In our everyday lives, we rarely, if ever, have to deal with people as extremely cruel as the aforementioned Hans Reiser. Yet we are regularly the victims of similar interactions, which ultimately lie on the same spectrum – albeit much less intense and serious – but which nevertheless have a nasty, negative impact, such as: false kindness, latent aggression, (emotional) manipulation, subtle selfishness, harmful sarcasm, and so on.

This kind of nasty behavior can have many different causes. Perhaps the perpetrator lacks emotional intelligence, or he or she grew up in a family or social environment in which feelings were taboo. Or – why not – perhaps the rude person in question has a gross lack of oxytocin. All of these factors, and more, could contribute to the presence and expression of semi-dormant and light-explosive aggressiveness. Whatever the underlying explanation may be, it is extremely important to remember that the term aggression is not just limited to physical abuse.

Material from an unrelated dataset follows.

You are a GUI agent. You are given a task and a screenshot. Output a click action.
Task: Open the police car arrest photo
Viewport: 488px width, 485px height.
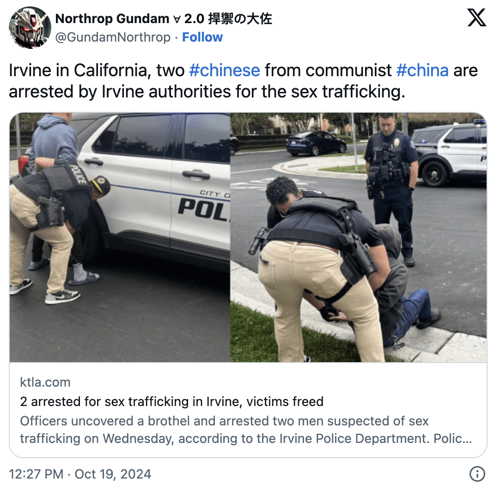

Emotional, instrumental and verbal aggression are usually less visible and seem to have to be explicitly proven and named rather than tangible violence, while in practice we are relatively more likely to endure non-physical attacks and have to arm ourselves against them. And we’ll tell you exactly how best to do that.

Cruel People

How to recognize and avoid cruel people

Anyone can be, or become, a victim of cruel people – regardless of age, social status, or existential baggage and experience. And these mean or ruthless individuals can – unfortunately – be encountered everywhere: be it on the street, on vacation, at work, within your own family sphere, or wherever and whenever. Therefore, be extra careful with the following identification indicators:

  • A person whose heart is dark and darkened will wrap you delicately with his or her enchanting lies. They will disguise themselves under enticing-sounding sentences, beautiful promises, and noble-looking actions and initiatives, but the extortion is never far away, lurking like a patient tiger in the grass, at the first chance to pounce, at your scruff, and trunks, to grasp. That is the moment when you are devastated, can no longer go anywhere, stuck between the jaws of fear, guilt, and mental abuse.
  • All you have to do is put a stop to these malicious tricks: don’t tolerate it, from anyone. Whether it’s your sister, your partner, your colleague, or your boss, it doesn’t matter. People who over and over again disrupt your inner calm and balance, indiscriminately flouting, have only one goal: to destroy your self-confidence and self-esteem, and to bring you under their control.
  • It feels like there is no escape, like they have you completely under control. Therefore, remind yourself that the most powerful person is the one who is master of himself. Be active and firm in your resistance, don’t let them mess with you any longer, get out of their pathological game of dominance and aggression.

Such subdued power struggles and hidden aggressions are very tough and sneaky, so you have to act abruptly to avoid falling into their trap and dismantling veiled threats in no time. As soon as you feel uncomfortable or upset, because of or with or about certain behavior, your only option is to resolutely distance yourself from each other, or create at once.